==== Text passage
Well I don't have the definitive answer, but logically I would have thought that since the default is that there is no Property Release, and that will be displayed to the potential buyer clearly below the image, then that should go a long way towards protecting you. Don't forget that there is no mention below the image as to whether there is Property (or Models come to that) in your image, just that there are no releases, and then a link directs the buyer to this page:

 

https://www.alamy.com/help/what-is-model-release-property-release.aspx

 

I suppose it then also comes down to the distinction between an image that is stated as having no model or property releases and one to which you have given the extra protection of "Sell for Editorial only" which gives the added stipulation of:

 

Don't sell for advertising and promotion

Don't sell for consumer goods

 

As far as I know Alamy haven't given any practical or authoritative help on how and when to use (or when not to use) that 'Sell for Editorial Only'  check-box despite it coming up on the forum many times. If you do use it then your image will have a blue banner with the text 'Available for editorial use only'. Get in touch for any commercial  or personal uses .'

 

I was looking for an example amongst my own images of one marked for "Sell for Editorial only" and came upon this one. Now as it happens it's taken from a public place and I don't think anyone is identifiable anyway so I was being over-cautious I think. Also I think it's beholden on the buyer to know that they shouldn't use it to sell Champagne or River Cruises because it has no releases.
========
==== Information supplied
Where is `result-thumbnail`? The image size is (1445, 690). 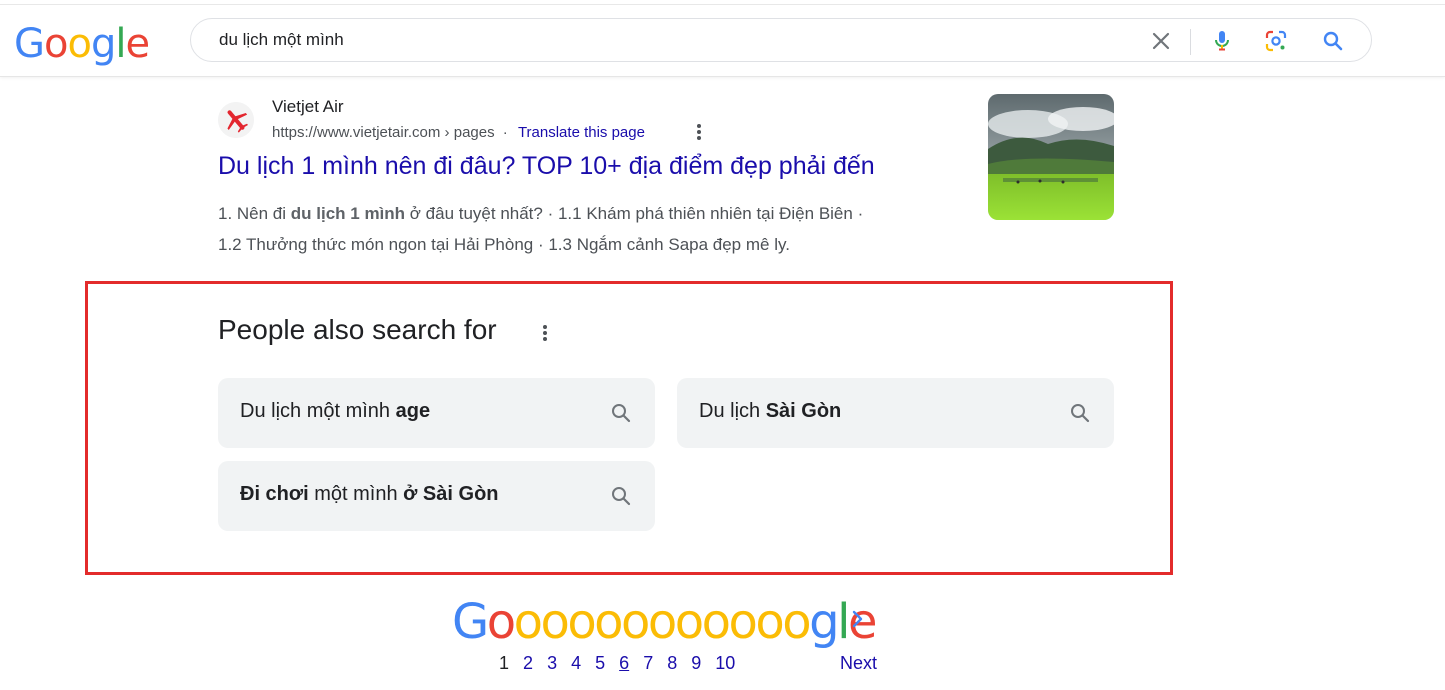 result-thumbnail is located at coordinates (1051, 157).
========
## Job item A
In the forum post on image releases, what text appears on the blue banner when the editorial-only option is used?
## Job item B
Shorten the paragraph of the forum post on image releases that begins "I was looking for an example", keeping its main facts.
## Job item C
From the forum post on image releases, write out word for word the section starting at "As far as I" and ending at "has no releases.".

## Exercise output A
"Available for editorial use only."

## Exercise output B
While searching their own images for one marked "Sell for Editorial only," the writer found one taken in a public place with no identifiable people, so marking it was probably over-cautious. The writer also thinks buyers are responsible for knowing that an image without releases shouldn't be used to sell products like Champagne or River Cruises.

## Exercise output C
As far as I know Alamy haven't given any practical or authoritative help on how and when to use (or when not to use) that 'Sell for Editorial Only'  check-box despite it coming up on the forum many times. If you do use it then your image will have a blue banner with the text 'Available for editorial use only'. Get in touch for any commercial  or personal uses .'

 

I was looking for an example amongst my own images of one marked for "Sell for Editorial only" and came upon this one. Now as it happens it's taken from a public place and I don't think anyone is identifiable anyway so I was being over-cautious I think. Also I think it's beholden on the buyer to know that they shouldn't use it to sell Champagne or River Cruises because it has no releases.